Darmanin told CNews TV that out of a total of 400 Ukrainian refugees arriving in the northern French port after the Russian invasion, some 150 had been unable to cross into Britain.
They had been told to go to Paris or Brussels to process visa applications, he added. Darmanin said he had asked Priti Patel, UK home secretary, to set up a special consulate in Calais to process their paperwork.
“These are exceptional circumstances, we have to stop this bureaucratic fastidiousness,” Darmanin said. He added he had a good relationship with Patel. “She will resolve this problem. But she needs to do it quickly.”
In a letter to Patel, Darmanin said the British response so far was “completely unsuitable” and showed a “lack of humanity” towards refugees who were often “in distress”.
In the letter, seen by Agence France-Presse, Darmanin wrote: “It is imperative that your consular representation — exceptionally and for the duration of this crisis — is able to issue visas for family reunification on the spot in Calais.”
Patel has insisted that Britain will not waive visa requirements for refugees seeking to join family in the UK, arguing that she fears that hostile actors could exploit such a waiver.

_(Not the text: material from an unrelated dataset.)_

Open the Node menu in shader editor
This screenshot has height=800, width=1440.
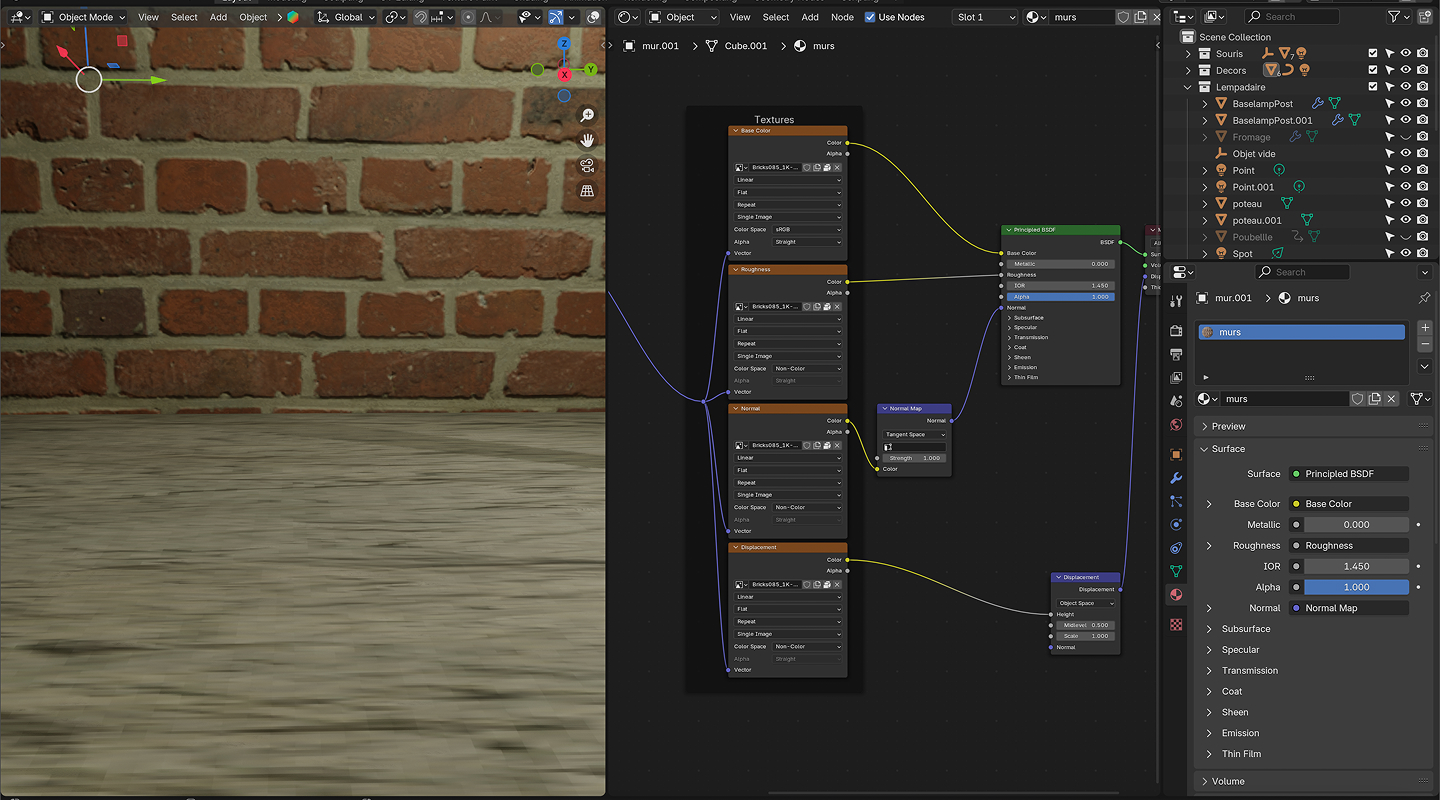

However, Patel insisted people were not being turned back at Calais. The home secretary said: “Let me just correct what has been said by the French government. The British government is not turning anybody around or turning anybody back at all.”

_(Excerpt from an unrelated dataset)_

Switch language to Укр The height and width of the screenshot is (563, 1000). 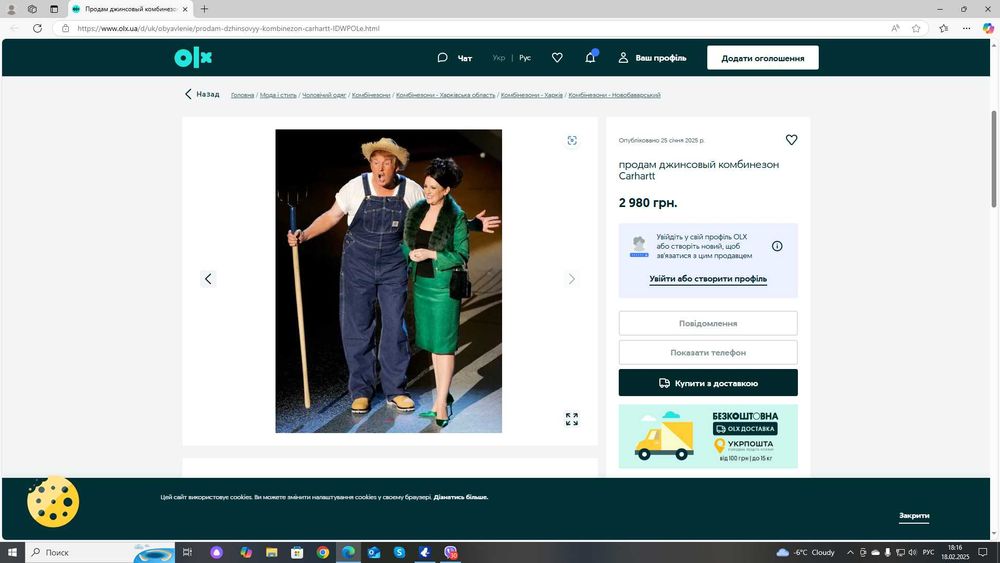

She added: “I have staff in Calais to provide support to Ukrainian families that have left Ukraine to come to the United Kingdom. It is wrong and it is inaccurate to say that we are not providing support on the ground. We are.”
Some 2,500 Ukrainians had arrived in France since the start of the Russian onslaught, with some then looking to go to Spain and Portugal as well as the UK, Darmanin said.
Britain has set up an extended visa scheme for Ukrainian refugees with family in Britain, which Patel said could extend to as many as 200,000 people.
The UK government said it had sent extra staff to visa processing centres in countries close to Ukraine, including Poland, Moldova, Romania and Hungary.
The Home Office said on Sunday that “around 50” visas had so far been approved for Ukrainian refugees across all the processing centres. Patel said the UK was “doing everything possible” to speed up the processing of visa applications.
Some 5,535 online applications had been completed and submitted online, while 11,750 people had started but had not completed an online application.
Asked whether it was acceptable that less than 1 per cent of submitted applications had been processed in the first 48 hours in which the scheme has been operating, Patel said: “Let’s be clear, this is the first scheme in the world that’s up and running in this short period of time.
“I’m surging staff across all application centres across the entire European Union as well as in the border countries such as Poland, where I was the other day and obviously where huge numbers of people are coming through.”
Speaking on a visit to a Ukrainian social club in west London, she added: “This is an incredible scheme and we are doing everything possible, surging capacity across every single application centre across the EU.”